Introduction to Applied Data Science (I2ADS)
Frequency
Every year
Summary
The "Introduction to Applied Data Science" (I2ADS) course is aimed at students of all levels to train them in the core computer science software stack and techniques forming the pillars of open & reproducible science. Registration in student portal & at https://tinyurl.com/i2ads2022 is compulsory.
Content
Schedule (all lectures are 2 hour-long)
=======
Lecture Date & Time
----------- -------------------
Linux Part 1 TUE SEP 20, 2PM-4PM
Linux Part 2 MON SEP 26, 09AM-11AM
Linux Part 3 MON OCT 03 , 09AM-11AM
GIT Part 1 MON OCT 10 , 09AM-11AM
GIT Part 2 MON OCT 17, 09AM-11AM
GIT Part 3 MON OCT 24 , 09AM-11AM
GIT Part 4 MON OCT 31 , 09AM-11AM
Python Part 1 MON NOV 07 , 09AM-11AM
Python Part 2 MON NOV 14 , 09AM-11AM
Python Part 3 MON NOV 21 , 09AM-11AM
Python Part 4 MON NOV 28 , 09AM-11AM
Intro to Machine Learning Part 1 MON DEC 05 , 09AM-11AM
Intro to Machine Learning Part 2 MON DEC 12 , 09AM-11AM
Intro to Machine Learning Part 3 MON DEC 19 , 09AM-11AM
Syllabus
=======
o Linux
Part 1: Linux filesystem, Bash terminal and commands, Commands help / manual, Navigating the filesystem, Parsing files, Piping commands, File permissions, Super user privileges
Part 2: Writing bash shell scripts, Using a dedicated developing environment, Executing scripts / permissions, Bash variables, Strings, arrays, Control flow statements (for loop, if-else statements)
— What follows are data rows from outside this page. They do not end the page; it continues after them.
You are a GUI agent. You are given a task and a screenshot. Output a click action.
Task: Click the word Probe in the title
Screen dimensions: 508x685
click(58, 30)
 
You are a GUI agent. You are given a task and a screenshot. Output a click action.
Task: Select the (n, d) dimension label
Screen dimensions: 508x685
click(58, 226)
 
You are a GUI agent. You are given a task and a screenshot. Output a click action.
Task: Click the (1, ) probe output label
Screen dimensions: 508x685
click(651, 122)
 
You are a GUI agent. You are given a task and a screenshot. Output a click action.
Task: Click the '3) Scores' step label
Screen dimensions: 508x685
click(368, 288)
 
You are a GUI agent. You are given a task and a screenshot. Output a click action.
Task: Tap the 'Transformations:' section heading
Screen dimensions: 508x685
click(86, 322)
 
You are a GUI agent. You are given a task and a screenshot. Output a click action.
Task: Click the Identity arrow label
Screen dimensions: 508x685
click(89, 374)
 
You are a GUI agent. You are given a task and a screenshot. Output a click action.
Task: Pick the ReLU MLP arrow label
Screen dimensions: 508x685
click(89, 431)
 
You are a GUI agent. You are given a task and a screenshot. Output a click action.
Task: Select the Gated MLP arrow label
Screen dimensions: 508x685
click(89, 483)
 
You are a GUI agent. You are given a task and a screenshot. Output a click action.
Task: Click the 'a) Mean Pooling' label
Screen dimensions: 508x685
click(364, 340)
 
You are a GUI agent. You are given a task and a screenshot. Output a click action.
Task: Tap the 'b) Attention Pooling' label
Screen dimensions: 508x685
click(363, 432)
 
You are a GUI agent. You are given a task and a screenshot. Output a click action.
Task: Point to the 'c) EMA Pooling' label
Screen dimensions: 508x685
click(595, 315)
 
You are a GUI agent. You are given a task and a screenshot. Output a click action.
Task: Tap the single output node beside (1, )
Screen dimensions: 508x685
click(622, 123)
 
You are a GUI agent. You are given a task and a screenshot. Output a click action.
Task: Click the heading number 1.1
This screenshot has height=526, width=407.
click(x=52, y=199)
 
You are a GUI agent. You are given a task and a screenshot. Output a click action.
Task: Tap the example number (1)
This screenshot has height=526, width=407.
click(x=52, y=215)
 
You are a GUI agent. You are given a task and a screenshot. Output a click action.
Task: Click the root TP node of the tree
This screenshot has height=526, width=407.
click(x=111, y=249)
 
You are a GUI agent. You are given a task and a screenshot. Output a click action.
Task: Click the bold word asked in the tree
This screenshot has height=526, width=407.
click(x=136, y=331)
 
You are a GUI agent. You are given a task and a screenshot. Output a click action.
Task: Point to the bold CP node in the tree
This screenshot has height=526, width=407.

Part 3: Control flow statements [continued] (while loop, case/switch), Special script variables / exit codes, Arguments parsing with getopts, String/path manipulations, Hands on coding example of a full script
o Git
Git part 1: Git ecosystem, Git promotion model & typical workflow, Commit definition, Examining history, Hands-on: creating a history of commits on a local repo
Git part 2: Concept of Branches (as a pointer to a commit), Fast-forward merge, Introduction to Github, Remotes, Cloning, pushing and pulling, Tracking remote branches, Hands-on: creating a repo on Github and simulating team collaboration
Git part 3: Three-way merge, Tags, Merge conflicts, Hands-on: dealing with merge conflicts, Collaboration with fork / pull-request model, Hands-on: fork / PR model
Git part 4 Rebase, Cherry-picking, Finding a bug with bisection
o Python
Part 1: Introduction to Jupyter notebooks, Markdown, Variables and datatypes, Mutable vs Immutable datatypes, Strings and string manipulation, Lists, Dictionaries and tuples, Control structures: for loop, if-else statements, Constant interactive hands-on in between each concept
Part 2: Functions, None keyword, Function docstring, Type hinting, Development Environment (Visual Studio Code), Modules and imports, Debugging, Exceptions and asserts statements
Part 3: Object Oriented Programming Basics, Method attributes, Conda: creating, activating and configuring environments, Refactoring code, Creating modules and importing them in Jupyter notebooks
Part4: Numerical analysis and plotting with numpy: array creation, slicing and filtering, Plotting with matplotlib: line plot, scatter plot, bar plot, overlays, histograms, subplots, heatmaps
o Intro to Machine Learning (with Python)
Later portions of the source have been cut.